## What is expected
Locate every line below that contains the word "calendar" and copy it.
··········
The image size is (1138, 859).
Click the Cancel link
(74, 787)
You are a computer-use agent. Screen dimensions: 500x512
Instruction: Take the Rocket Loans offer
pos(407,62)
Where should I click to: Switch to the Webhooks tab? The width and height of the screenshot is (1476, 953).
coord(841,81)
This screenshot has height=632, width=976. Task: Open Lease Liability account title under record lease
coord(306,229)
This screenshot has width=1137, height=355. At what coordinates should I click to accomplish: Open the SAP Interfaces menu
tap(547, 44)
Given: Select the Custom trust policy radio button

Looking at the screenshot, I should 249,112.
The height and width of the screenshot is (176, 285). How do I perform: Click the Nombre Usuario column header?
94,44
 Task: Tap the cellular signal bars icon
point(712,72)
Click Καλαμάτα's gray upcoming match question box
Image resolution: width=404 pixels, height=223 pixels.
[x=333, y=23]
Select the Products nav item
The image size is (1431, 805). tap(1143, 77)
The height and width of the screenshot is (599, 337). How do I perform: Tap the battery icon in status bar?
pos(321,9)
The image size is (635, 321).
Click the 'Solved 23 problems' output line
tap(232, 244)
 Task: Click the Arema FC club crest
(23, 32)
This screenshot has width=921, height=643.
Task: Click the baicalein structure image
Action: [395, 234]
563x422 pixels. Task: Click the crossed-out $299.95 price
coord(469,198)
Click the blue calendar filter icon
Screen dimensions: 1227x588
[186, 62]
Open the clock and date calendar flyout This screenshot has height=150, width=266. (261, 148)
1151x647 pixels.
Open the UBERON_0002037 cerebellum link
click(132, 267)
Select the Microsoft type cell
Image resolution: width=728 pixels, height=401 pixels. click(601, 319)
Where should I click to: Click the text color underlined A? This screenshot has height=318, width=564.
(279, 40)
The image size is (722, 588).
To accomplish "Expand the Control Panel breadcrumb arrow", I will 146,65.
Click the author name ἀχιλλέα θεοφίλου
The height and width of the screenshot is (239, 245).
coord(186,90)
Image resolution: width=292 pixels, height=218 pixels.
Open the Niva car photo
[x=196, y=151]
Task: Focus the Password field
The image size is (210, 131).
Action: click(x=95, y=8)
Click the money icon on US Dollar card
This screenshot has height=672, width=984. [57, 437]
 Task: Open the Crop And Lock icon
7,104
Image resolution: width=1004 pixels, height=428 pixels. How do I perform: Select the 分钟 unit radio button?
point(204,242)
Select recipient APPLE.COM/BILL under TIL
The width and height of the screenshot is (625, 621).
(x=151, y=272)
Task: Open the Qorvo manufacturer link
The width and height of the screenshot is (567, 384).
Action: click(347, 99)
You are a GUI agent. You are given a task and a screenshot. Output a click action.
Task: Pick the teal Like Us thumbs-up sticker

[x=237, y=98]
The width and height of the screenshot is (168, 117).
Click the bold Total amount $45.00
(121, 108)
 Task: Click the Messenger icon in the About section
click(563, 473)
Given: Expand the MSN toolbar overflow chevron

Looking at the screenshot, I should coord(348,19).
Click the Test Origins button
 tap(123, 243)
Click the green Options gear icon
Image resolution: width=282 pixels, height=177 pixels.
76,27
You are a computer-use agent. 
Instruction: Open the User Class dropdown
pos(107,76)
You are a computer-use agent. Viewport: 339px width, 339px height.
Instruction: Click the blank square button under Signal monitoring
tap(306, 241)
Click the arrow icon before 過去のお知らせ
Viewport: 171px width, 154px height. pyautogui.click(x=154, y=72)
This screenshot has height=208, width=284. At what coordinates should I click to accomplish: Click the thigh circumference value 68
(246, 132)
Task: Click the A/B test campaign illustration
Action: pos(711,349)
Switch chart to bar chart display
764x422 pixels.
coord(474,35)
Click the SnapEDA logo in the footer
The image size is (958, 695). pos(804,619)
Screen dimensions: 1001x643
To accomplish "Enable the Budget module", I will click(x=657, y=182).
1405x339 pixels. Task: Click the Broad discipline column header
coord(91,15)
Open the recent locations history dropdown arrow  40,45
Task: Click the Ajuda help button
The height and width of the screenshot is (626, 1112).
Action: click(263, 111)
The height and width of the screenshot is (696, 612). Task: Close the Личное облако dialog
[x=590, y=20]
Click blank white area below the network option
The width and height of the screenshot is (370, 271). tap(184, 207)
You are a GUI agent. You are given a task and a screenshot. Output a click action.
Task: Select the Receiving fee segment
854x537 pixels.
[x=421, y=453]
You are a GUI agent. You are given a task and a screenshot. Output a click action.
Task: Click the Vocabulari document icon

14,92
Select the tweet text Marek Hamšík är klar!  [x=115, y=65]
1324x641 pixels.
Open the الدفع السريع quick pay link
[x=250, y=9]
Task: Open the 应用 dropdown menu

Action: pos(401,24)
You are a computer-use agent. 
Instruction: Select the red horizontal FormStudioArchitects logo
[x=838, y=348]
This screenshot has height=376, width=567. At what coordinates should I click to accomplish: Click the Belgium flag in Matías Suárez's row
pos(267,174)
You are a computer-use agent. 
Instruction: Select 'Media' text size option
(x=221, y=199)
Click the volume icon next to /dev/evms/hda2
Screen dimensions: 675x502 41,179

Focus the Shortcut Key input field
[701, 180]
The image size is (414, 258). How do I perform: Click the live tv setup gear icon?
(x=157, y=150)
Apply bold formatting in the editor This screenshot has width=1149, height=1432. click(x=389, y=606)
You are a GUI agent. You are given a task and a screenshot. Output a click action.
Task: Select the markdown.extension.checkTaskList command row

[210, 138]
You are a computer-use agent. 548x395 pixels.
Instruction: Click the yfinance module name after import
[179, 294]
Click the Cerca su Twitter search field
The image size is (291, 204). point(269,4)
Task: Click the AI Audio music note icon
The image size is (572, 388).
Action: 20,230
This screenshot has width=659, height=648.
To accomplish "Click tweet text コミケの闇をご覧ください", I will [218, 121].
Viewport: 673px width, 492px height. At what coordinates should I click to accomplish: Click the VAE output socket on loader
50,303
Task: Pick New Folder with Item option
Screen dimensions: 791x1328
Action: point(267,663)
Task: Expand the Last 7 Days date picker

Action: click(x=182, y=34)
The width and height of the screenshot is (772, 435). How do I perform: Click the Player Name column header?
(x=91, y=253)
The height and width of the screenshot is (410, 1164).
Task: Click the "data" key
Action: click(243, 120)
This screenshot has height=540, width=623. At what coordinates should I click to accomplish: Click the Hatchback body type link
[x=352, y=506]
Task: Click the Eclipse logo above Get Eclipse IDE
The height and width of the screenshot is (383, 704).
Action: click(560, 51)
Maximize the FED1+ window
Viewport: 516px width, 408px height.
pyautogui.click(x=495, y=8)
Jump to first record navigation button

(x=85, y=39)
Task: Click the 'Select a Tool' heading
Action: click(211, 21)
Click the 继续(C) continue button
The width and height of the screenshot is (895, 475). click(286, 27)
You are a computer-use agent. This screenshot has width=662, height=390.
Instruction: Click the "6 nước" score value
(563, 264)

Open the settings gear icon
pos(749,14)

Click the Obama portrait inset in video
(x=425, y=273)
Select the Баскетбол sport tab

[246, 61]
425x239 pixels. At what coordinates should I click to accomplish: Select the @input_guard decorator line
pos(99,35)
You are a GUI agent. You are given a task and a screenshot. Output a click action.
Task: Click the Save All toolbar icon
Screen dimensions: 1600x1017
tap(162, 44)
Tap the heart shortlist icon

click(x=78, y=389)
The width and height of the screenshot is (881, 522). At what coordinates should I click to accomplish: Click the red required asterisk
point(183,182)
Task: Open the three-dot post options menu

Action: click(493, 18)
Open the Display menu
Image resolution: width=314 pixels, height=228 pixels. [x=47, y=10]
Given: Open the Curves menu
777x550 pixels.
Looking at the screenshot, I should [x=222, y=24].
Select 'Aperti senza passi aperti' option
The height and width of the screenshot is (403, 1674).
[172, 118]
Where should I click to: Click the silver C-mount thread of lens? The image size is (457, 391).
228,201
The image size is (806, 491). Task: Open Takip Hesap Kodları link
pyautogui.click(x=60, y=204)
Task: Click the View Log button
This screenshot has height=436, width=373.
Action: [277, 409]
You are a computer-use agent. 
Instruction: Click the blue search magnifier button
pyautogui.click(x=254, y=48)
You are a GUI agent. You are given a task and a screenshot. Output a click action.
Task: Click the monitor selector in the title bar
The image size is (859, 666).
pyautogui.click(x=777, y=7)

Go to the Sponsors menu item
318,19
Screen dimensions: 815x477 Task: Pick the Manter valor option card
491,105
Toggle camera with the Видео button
··········
## Result
Click the blue calendar filter icon
Open the clock and date calendar flyout This screenshot has height=150, width=266. (261, 148)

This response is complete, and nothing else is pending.